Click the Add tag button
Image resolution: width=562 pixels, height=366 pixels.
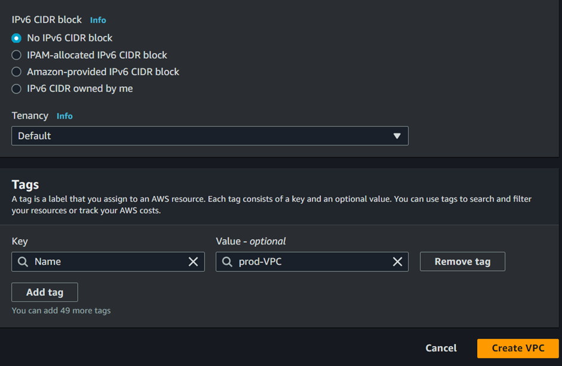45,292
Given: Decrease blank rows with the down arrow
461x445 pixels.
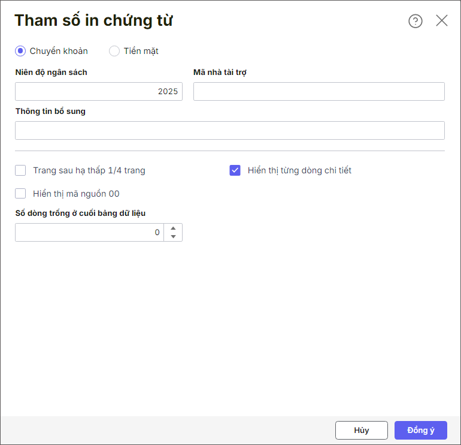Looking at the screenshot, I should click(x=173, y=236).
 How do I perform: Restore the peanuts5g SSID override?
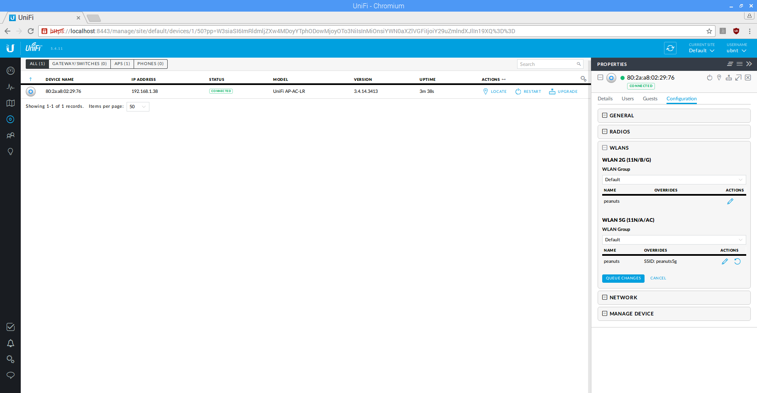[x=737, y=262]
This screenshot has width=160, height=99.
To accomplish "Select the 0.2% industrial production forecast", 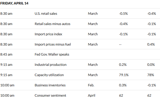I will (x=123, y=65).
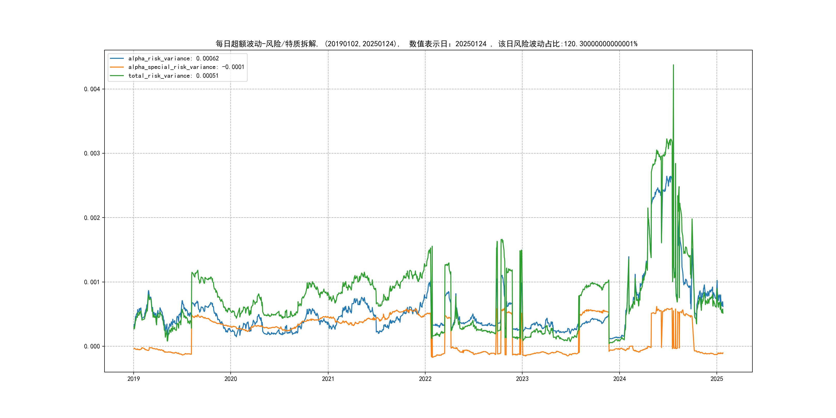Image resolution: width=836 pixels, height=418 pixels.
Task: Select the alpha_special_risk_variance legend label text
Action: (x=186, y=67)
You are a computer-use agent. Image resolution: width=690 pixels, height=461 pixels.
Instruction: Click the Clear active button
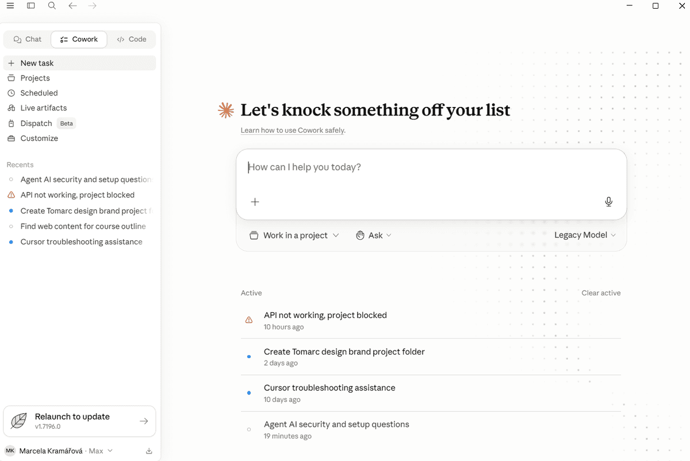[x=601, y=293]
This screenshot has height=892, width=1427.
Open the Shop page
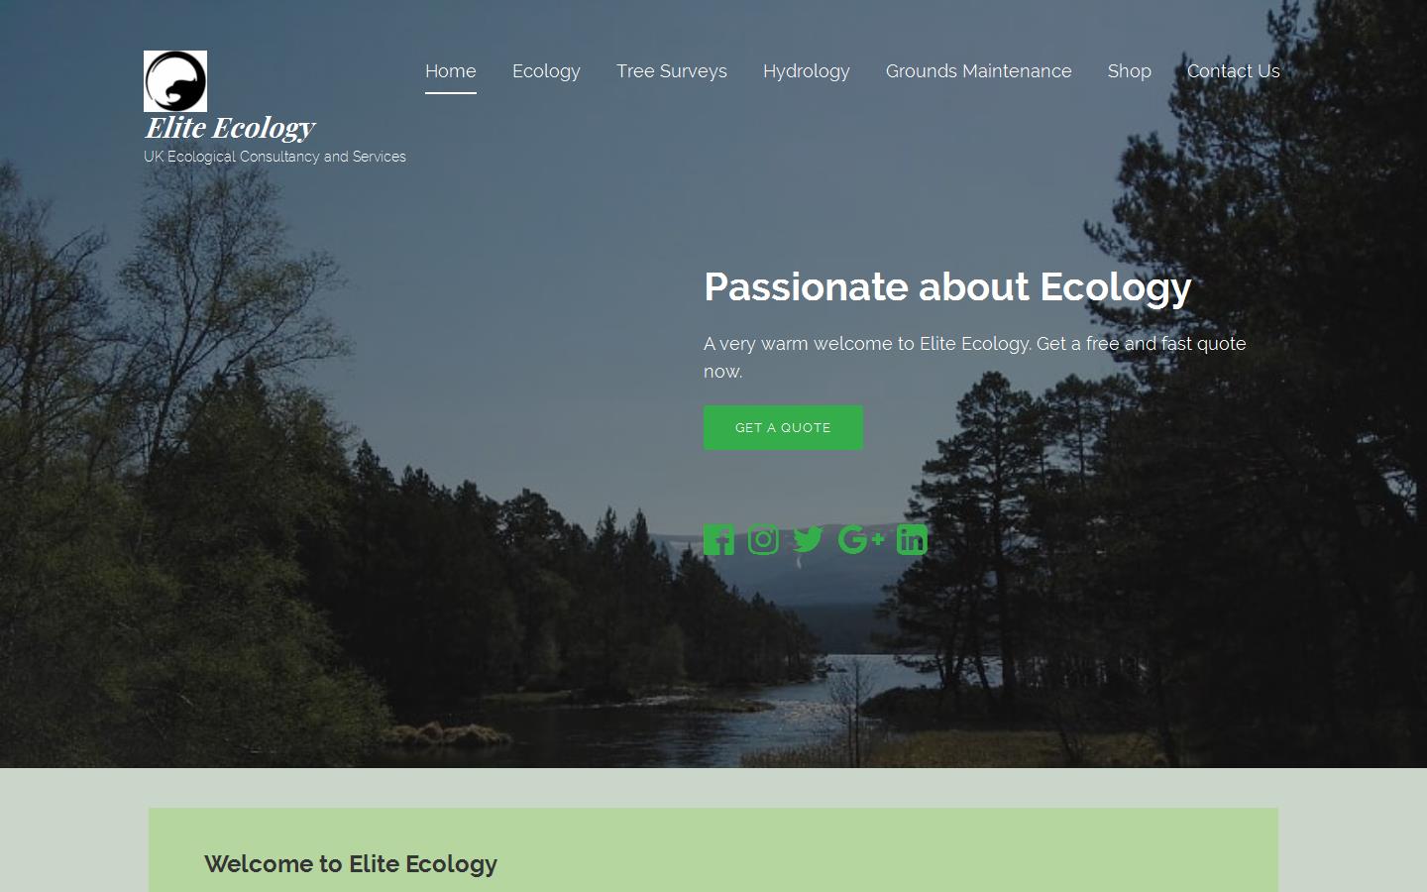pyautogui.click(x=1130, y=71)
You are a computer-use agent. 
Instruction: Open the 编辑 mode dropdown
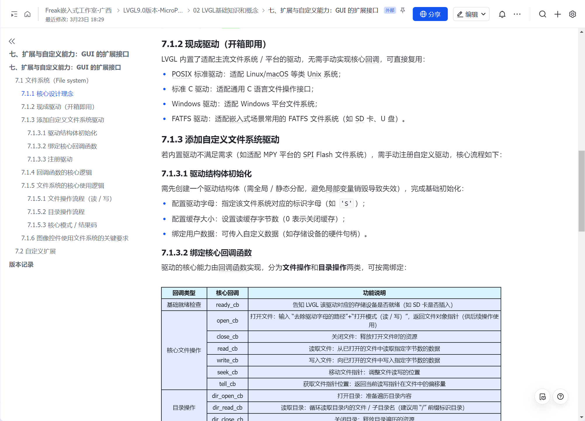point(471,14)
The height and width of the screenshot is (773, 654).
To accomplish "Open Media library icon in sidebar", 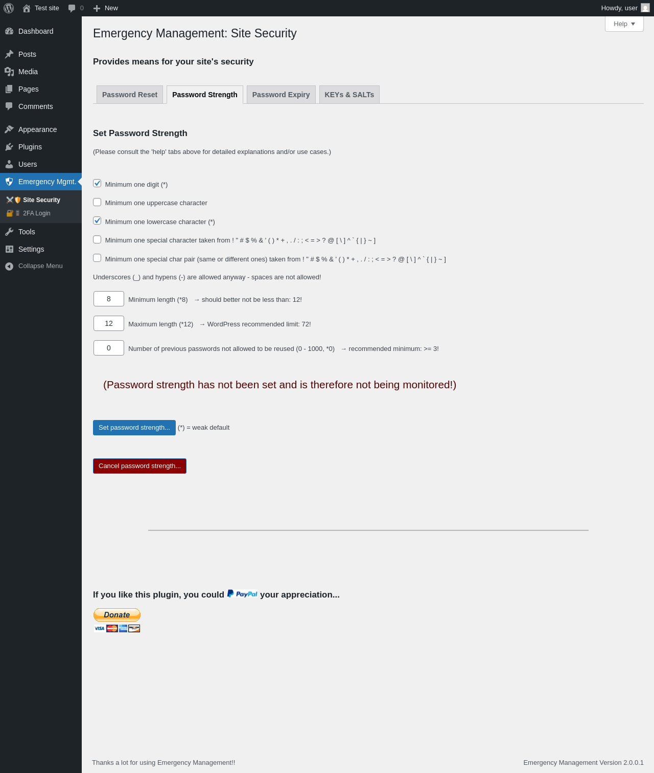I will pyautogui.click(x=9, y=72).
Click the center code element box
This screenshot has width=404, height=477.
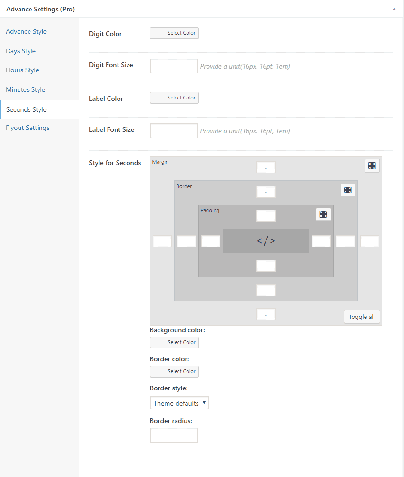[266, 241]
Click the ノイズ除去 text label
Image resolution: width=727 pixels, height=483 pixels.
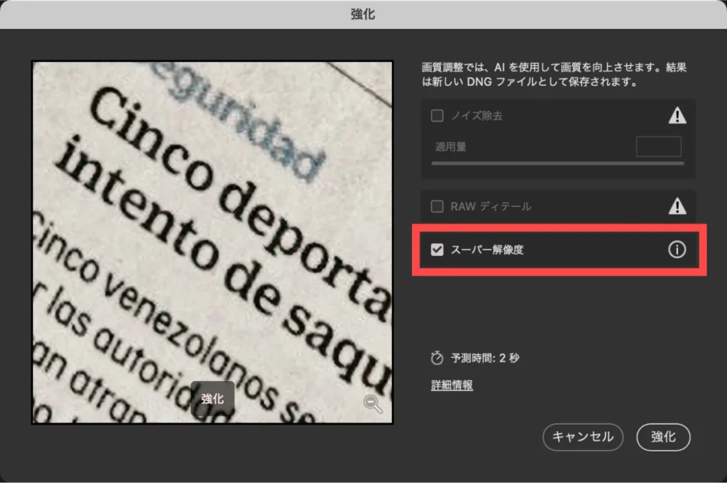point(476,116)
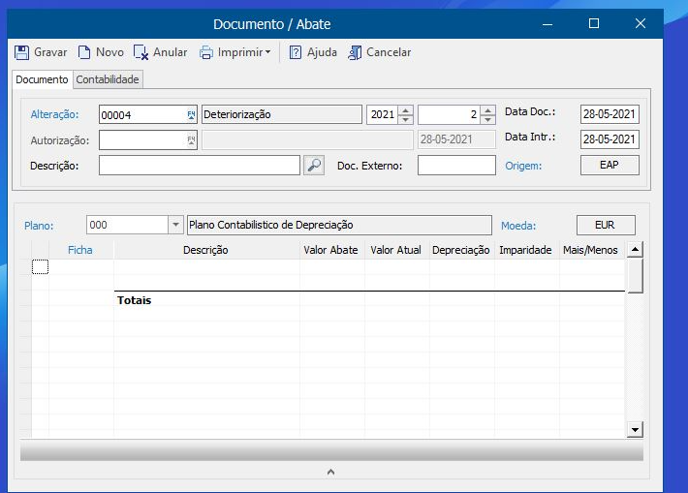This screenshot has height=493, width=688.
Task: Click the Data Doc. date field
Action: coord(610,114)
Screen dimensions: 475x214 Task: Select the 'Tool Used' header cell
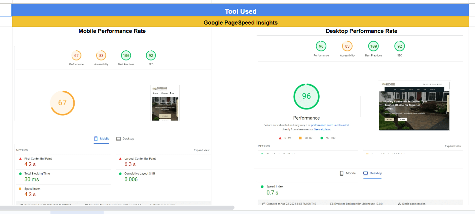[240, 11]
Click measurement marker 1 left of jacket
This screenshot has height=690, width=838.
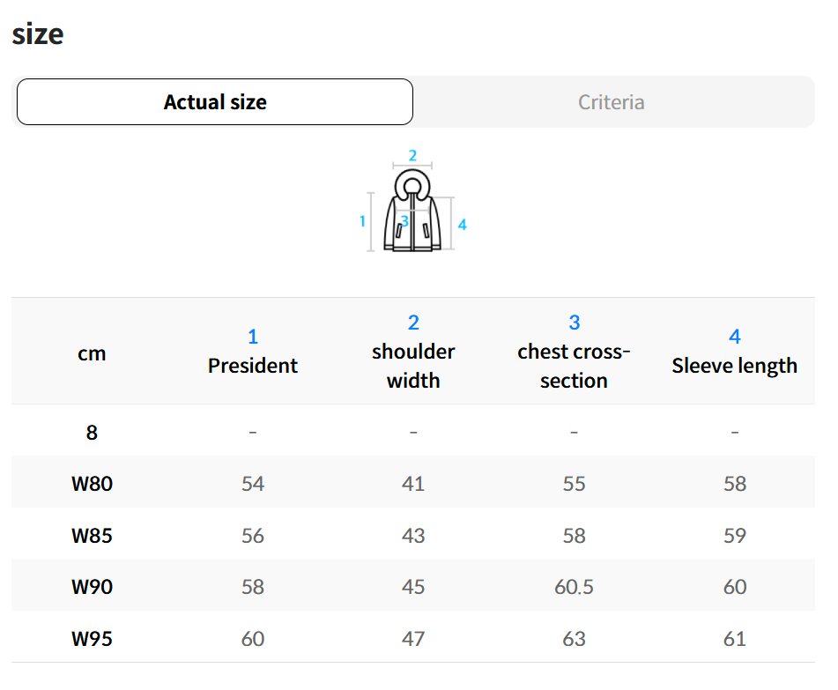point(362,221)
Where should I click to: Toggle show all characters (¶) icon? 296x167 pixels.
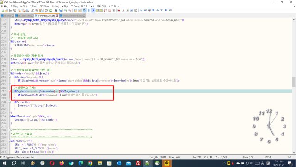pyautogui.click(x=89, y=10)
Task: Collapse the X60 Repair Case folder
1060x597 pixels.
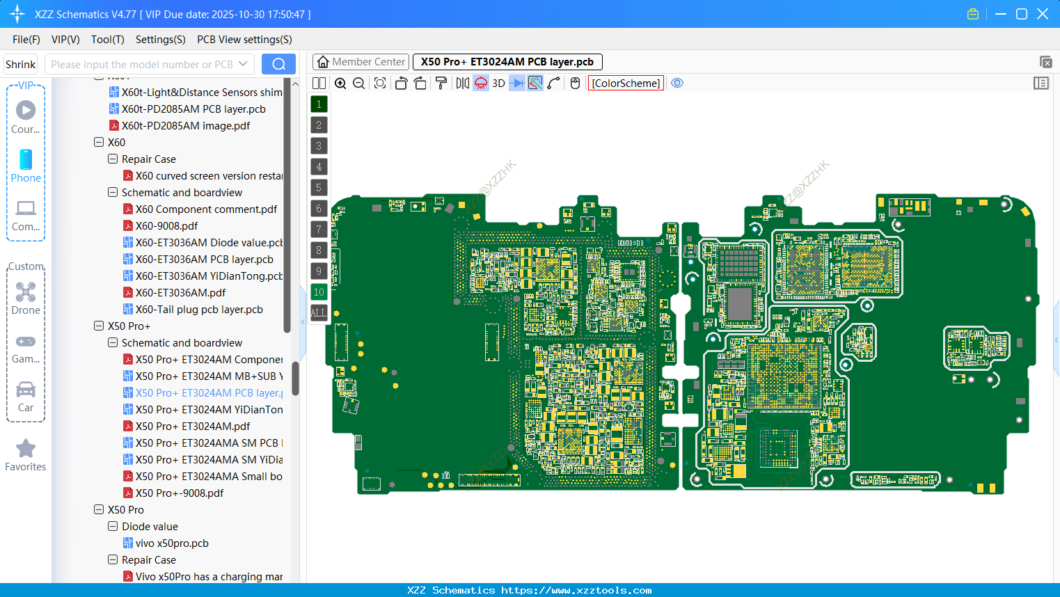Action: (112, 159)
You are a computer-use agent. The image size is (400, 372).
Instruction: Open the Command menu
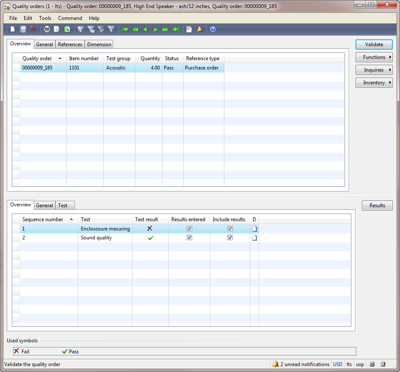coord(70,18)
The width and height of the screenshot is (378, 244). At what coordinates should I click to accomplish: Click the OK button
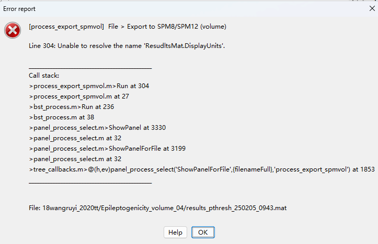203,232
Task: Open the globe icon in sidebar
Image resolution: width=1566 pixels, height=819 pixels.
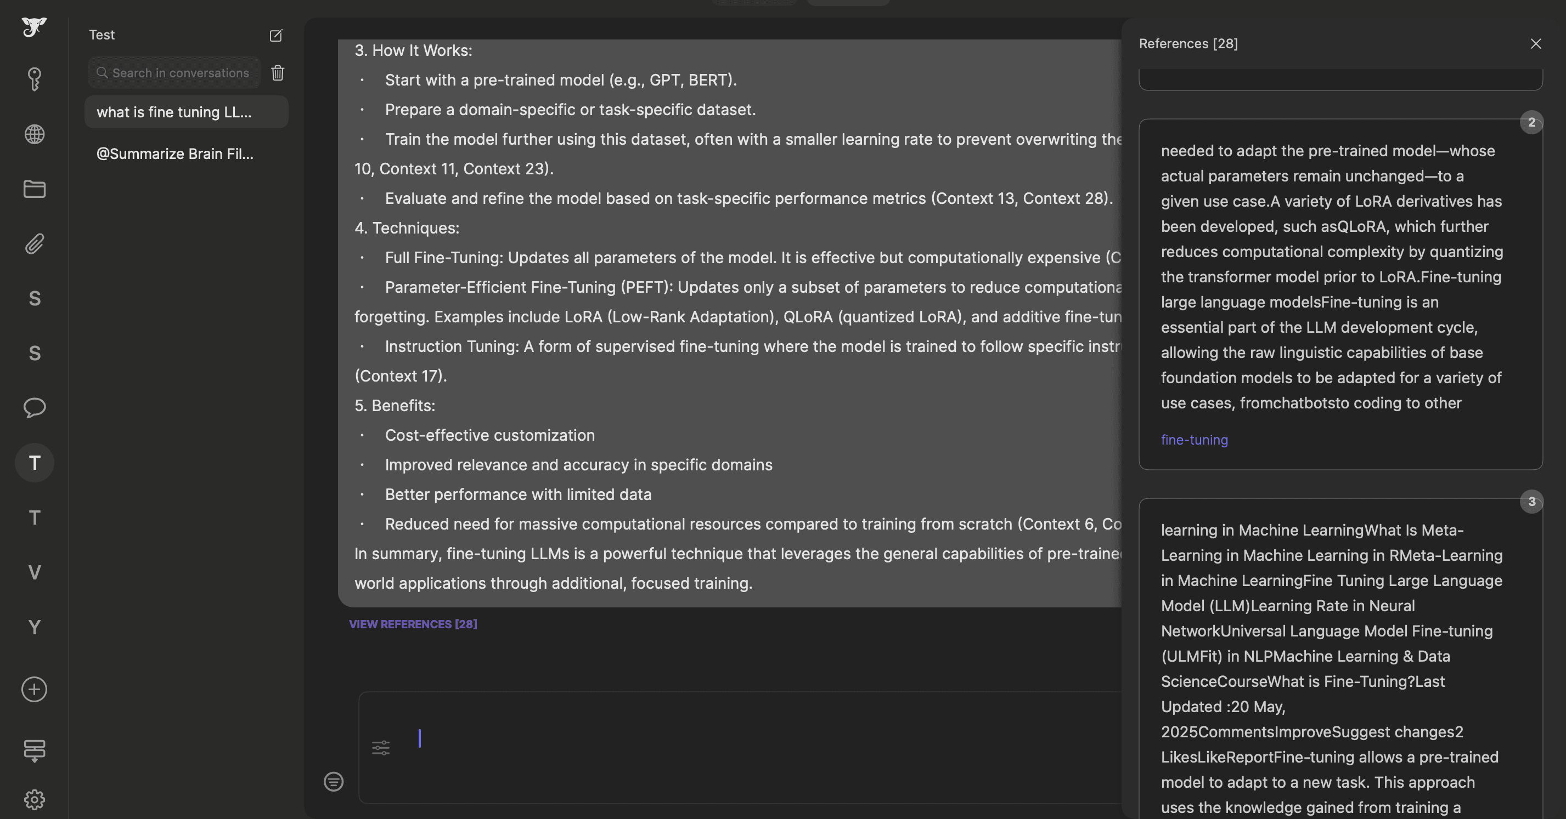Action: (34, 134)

################

Copy each line of the rows above that contains the word "agent".

You are a computer-use agent. Image resolution: width=690 pixels, height=461 pixels.
You are a computer-use agent. 
You are a computer-use agent. The image size is (400, 372).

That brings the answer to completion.